* **LISTED ENTRIES**:
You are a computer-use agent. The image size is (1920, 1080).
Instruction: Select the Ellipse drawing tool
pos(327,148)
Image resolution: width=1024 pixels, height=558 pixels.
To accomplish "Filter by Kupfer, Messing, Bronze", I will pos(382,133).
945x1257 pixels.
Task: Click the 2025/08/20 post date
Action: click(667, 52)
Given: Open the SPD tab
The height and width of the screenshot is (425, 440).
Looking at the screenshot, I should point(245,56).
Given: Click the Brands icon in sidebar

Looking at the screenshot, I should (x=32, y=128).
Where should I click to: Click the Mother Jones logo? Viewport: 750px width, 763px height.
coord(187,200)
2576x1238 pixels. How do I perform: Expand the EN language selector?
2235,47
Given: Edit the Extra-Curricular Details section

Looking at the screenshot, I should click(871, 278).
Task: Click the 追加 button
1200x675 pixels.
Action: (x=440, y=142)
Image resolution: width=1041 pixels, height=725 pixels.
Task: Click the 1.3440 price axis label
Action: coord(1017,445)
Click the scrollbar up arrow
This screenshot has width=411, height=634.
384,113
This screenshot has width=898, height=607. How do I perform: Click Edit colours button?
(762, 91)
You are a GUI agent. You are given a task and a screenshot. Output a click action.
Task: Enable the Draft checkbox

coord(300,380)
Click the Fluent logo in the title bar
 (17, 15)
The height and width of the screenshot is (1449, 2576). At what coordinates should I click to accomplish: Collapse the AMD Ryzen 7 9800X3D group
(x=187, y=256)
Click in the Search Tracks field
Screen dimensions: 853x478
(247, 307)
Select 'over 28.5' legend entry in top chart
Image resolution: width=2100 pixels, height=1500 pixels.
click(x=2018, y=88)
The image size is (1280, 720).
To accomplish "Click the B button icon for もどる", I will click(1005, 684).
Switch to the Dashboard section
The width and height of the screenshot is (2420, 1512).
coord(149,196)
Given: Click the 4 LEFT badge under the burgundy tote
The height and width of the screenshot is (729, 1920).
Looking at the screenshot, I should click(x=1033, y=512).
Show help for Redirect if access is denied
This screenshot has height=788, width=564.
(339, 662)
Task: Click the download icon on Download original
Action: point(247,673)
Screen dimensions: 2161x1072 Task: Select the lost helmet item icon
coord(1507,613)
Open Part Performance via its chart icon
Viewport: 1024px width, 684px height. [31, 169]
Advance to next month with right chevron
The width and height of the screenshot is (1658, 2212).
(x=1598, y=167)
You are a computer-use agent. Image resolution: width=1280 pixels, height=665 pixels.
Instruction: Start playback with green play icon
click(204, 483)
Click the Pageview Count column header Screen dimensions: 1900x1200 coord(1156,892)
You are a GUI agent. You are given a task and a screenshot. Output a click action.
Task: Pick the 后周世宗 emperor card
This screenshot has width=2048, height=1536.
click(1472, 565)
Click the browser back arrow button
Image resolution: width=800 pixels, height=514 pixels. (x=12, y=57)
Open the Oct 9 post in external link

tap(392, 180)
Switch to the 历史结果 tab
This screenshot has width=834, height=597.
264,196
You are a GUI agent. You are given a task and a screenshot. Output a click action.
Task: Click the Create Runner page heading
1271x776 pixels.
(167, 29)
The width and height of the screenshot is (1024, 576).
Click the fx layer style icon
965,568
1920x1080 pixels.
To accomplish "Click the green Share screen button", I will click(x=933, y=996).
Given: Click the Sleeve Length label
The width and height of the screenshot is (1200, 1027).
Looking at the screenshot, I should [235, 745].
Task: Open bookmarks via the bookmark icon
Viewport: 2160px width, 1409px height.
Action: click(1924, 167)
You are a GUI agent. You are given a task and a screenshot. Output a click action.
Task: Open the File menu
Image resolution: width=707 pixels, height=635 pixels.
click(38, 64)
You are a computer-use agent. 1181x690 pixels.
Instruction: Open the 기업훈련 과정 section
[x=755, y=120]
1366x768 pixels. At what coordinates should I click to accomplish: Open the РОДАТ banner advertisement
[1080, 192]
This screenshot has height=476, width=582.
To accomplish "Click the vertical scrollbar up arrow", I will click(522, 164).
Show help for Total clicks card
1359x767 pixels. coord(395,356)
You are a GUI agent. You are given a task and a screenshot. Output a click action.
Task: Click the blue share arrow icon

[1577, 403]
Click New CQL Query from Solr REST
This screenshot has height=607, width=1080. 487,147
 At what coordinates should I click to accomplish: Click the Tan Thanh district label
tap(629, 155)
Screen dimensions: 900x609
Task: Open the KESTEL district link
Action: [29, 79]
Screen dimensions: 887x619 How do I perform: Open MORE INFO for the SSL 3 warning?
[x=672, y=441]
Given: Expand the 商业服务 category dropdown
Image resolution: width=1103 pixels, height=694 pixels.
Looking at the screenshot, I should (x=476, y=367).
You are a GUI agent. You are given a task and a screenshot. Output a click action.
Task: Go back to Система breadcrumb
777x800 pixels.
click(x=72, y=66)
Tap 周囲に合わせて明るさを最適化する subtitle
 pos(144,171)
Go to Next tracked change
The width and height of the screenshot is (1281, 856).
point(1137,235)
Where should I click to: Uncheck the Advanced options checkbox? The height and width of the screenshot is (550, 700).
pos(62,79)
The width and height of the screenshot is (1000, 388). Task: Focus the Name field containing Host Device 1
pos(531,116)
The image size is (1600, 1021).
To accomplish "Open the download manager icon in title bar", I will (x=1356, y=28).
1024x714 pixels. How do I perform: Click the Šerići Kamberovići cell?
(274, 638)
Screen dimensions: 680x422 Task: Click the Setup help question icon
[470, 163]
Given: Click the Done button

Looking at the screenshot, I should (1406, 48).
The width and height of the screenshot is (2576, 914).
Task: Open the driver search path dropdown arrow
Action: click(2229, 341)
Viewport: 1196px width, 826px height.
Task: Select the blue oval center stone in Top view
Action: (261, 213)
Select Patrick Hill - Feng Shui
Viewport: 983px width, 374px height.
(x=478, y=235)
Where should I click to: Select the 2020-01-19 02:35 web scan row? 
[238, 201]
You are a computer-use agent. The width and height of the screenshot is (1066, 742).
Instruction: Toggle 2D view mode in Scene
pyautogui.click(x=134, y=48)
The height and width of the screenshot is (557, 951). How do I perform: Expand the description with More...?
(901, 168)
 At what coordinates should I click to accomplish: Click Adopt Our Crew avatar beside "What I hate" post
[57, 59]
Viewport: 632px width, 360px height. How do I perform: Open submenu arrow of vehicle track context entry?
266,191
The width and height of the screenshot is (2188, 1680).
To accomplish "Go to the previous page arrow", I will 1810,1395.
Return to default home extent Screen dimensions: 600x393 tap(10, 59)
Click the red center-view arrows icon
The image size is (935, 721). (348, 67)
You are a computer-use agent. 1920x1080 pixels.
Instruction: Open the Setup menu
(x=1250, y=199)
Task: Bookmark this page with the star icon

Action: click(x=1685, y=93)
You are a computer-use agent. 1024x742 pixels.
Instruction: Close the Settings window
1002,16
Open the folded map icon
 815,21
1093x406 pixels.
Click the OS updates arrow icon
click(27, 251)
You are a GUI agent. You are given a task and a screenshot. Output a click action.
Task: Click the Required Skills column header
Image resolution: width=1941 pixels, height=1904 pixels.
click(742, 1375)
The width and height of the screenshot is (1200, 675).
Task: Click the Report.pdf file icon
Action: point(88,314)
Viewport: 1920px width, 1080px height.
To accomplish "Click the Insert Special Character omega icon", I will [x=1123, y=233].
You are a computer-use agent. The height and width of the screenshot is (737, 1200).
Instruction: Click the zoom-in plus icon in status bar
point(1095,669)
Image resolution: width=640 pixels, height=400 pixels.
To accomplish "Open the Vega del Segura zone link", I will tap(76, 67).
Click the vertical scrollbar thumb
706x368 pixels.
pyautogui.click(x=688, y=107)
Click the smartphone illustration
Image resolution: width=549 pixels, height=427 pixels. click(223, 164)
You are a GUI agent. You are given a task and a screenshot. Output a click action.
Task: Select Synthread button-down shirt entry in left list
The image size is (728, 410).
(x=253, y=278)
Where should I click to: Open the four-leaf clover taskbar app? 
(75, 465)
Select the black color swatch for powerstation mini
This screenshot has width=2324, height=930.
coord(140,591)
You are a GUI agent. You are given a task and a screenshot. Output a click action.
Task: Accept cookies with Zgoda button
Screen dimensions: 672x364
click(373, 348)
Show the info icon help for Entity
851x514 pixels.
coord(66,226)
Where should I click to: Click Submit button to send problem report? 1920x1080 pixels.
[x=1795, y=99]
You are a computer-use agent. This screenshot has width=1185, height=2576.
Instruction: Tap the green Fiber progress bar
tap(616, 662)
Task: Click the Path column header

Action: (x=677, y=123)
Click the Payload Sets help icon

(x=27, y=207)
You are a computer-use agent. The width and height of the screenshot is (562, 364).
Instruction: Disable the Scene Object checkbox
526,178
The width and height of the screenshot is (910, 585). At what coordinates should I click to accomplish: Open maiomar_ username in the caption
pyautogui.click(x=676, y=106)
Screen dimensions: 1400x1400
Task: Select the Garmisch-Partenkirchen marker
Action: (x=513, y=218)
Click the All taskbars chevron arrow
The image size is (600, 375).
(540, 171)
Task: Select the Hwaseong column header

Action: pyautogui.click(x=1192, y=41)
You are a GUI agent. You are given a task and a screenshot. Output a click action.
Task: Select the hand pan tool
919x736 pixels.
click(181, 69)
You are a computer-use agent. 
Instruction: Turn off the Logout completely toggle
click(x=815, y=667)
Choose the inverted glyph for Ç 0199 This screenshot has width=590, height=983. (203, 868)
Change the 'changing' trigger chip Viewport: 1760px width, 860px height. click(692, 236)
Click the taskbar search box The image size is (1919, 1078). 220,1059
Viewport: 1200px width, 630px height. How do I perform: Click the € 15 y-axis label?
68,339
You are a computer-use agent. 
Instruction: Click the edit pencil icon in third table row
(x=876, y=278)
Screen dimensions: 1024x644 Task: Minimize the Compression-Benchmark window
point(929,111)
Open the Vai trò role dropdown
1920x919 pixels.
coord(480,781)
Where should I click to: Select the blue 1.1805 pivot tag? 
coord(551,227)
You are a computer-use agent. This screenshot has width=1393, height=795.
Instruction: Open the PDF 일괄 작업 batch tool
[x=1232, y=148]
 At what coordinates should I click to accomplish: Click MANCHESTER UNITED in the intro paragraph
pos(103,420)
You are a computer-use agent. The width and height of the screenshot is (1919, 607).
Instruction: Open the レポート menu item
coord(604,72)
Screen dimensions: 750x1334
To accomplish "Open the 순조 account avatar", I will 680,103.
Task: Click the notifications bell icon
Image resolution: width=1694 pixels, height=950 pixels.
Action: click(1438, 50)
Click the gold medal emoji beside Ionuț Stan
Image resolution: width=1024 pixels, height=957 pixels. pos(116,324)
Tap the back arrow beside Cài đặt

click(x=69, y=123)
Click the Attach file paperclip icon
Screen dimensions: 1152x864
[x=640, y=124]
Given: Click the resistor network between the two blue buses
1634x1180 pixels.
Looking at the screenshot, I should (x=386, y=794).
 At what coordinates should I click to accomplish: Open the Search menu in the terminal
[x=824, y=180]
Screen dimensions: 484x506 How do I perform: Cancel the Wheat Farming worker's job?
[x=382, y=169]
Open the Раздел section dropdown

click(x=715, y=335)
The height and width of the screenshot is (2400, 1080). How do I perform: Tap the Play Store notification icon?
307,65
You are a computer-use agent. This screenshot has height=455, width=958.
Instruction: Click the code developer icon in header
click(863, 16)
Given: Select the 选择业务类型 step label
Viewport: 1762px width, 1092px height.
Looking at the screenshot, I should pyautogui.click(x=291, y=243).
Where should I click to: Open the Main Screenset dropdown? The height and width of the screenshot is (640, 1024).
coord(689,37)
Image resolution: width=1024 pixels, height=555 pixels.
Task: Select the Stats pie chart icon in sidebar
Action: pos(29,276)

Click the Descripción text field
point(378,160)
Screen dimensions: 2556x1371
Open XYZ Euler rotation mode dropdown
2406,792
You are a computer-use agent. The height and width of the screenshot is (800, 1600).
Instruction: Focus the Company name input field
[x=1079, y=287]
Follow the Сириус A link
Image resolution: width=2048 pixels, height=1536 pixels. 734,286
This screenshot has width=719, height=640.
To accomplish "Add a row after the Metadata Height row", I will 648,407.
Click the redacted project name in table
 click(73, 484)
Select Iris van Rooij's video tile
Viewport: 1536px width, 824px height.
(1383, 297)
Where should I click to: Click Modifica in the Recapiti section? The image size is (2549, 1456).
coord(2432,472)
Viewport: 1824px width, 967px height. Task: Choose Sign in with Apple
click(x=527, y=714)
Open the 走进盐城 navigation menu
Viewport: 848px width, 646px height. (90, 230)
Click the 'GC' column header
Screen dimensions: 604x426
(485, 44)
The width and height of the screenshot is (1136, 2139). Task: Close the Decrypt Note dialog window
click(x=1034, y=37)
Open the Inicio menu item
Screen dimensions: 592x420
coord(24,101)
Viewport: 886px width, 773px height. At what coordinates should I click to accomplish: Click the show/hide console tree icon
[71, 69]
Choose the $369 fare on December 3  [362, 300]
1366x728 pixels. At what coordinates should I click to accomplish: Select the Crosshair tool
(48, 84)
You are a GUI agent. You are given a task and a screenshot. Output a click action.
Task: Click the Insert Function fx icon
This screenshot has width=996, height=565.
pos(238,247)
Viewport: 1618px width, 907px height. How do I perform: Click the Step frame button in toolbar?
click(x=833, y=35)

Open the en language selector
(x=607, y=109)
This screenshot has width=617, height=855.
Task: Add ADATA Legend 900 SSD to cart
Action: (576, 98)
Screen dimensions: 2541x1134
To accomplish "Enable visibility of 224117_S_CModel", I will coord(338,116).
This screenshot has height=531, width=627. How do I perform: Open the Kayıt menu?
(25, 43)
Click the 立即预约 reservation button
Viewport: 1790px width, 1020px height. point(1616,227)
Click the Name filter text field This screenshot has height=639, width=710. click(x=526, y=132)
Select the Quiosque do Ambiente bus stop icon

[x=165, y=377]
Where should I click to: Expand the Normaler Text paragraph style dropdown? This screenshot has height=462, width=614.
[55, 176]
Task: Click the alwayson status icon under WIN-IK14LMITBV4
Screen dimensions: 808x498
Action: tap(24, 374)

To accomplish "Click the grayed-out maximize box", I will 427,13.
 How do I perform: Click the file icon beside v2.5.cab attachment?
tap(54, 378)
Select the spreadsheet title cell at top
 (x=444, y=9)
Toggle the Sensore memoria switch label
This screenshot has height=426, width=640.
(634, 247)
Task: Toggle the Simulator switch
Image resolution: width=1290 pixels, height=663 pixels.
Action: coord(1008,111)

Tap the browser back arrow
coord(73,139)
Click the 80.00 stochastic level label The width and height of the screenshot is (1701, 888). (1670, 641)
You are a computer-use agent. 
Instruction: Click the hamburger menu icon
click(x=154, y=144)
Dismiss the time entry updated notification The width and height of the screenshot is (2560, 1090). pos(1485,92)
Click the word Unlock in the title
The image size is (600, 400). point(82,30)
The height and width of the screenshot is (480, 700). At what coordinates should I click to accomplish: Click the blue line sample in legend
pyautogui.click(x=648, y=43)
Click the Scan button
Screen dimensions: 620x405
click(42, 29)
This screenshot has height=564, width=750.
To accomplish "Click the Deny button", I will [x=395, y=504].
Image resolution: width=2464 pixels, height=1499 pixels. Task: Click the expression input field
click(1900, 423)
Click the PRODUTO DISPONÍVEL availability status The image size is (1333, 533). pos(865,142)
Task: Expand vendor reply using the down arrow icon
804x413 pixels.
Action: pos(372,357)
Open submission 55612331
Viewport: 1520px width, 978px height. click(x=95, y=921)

* **YOUR TASK**: Rewrite the records from the line with "Where should I click to: Click the" through the line with "Looking at the screenshot, I should click(871, 278).", with "language selector" renamed to "locale menu" and nothing else altered.

* **WRITTEN ANSWER**:
Where should I click to: Click the Mother Jones logo? Viewport: 750px width, 763px height.
coord(187,200)
2576x1238 pixels. How do I perform: Expand the EN locale menu?
2235,47
Given: Edit the Extra-Curricular Details section

Looking at the screenshot, I should click(871, 278).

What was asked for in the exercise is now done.